Just a few months ago, next to no one in the general public was talking about Kevin Warsh. But today, he takes the podium for his first press conference as Chair of the Federal Reserve. With a nearly guaranteed position for the next fourteen years, until 2040, he is now the figurehead of the most powerful organization in the known universe: the institution with the authority to set interest rates, legally create US Dollars out of thin air, and manipulate the money supply. He is done looking for a job; now he must execute it.
But what is that job, exactly?
Mainstream economists have you believe the Fed’s mandate is to set the ideal interest rate and calculate the optimal money supply, juggling full employment against (price) inflation. These are central planning delusions that Austrian economists have fundamentally debunked for generations. Whether you prefer Mises’s socialist calculation debate or Hayek’s knowledge problem, the conclusion is identical: a handful of technocrats cannot replace the free and unhampered market, nor can they pretend human action doesn’t exist, without society facing the consequences.
To those in the know, the boom-bust cycle is part and parcel of central banking. While the press obsesses over whether the Fed will tweak rates by 25 basis points this week or shift the balance sheet next month, they never quite get to the bigger picture.
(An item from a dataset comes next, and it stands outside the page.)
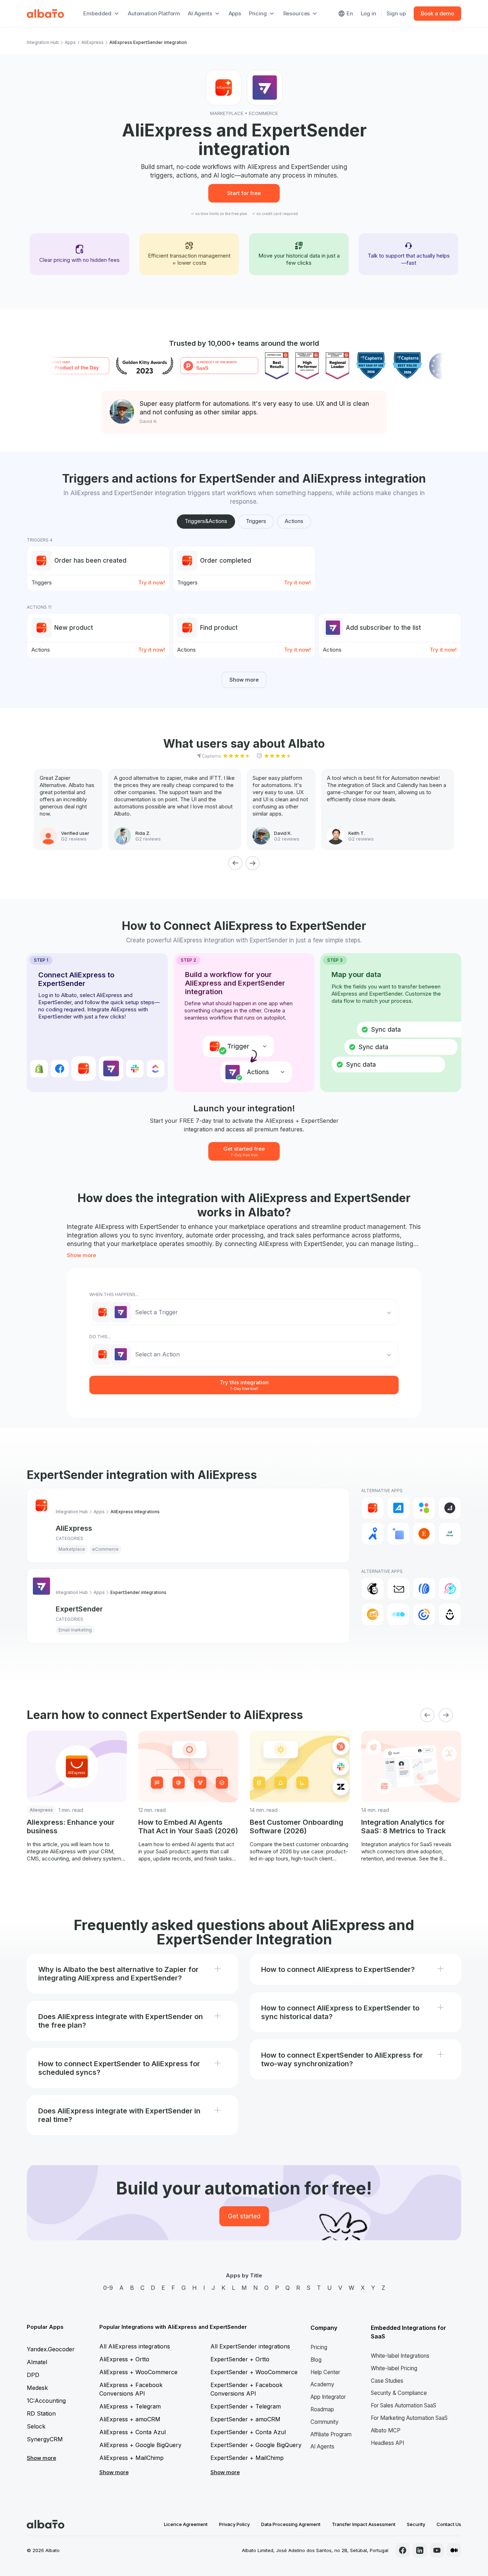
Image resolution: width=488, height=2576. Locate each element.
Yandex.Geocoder (51, 2349)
We’ve seen this story play out over and over.
A CNBC headline today reads like a déjà vu:
Kevin Warsh needs to establish credibility as new Fed chairman.
The establishment comes off as appearing to genuinely believe that corruption and/or incompetence can be solved by simply picking a “better man.” If Jerome Powell struggled to manage a multi-trillion-dollar office renovation, if regional presidents Eric Rosengren and Robert Kaplan resigned after stock trading scandals, and if Lisa Cook was incapable of signing her mortgage documents and may have accidentally committed fraud, there are no consequences other than the mainstream narrative offering a shrug. All the while exists this assumption that the new chairman will succeed where all others have failed.
Meanwhile, a CNN headline asks:
Warsh was appointed to cut rates. Will Trump’s economy stand in the way?
Fed independence has been an issue for over one hundred years. With President Trump unapologetic about lower rates, the narrative that Warsh was appointed specifically to accommodate the White House exposes the theater. Staying out of political scandal is one thing; performing the economically impossible is another.
No matter what Warsh does, there will be a heavy cost to pay. He can raise rates on a nearly $40 trillion national debt, claiming to fight inflation; he can hold steady citing economic uncertainty; or, if all else fails, he can find a reason to lower rates by citing liquidity issues. The wild card is a sudden banking failure, in which case he’ll have the easiest justification to do just about anything, like lower rates and increase the money supply.
Ultimately, the years ahead will mirror the years behind us: endless Fedspeak, moving goalposts, and academic justifications for economic intervention; the difference will only be in the severity and compounded effects. But the new chair brings a fresh opportunity because he might inadvertently show a new generation of young people the fundamental problem of central banking: the problem being that it shouldn’t exist in the first place.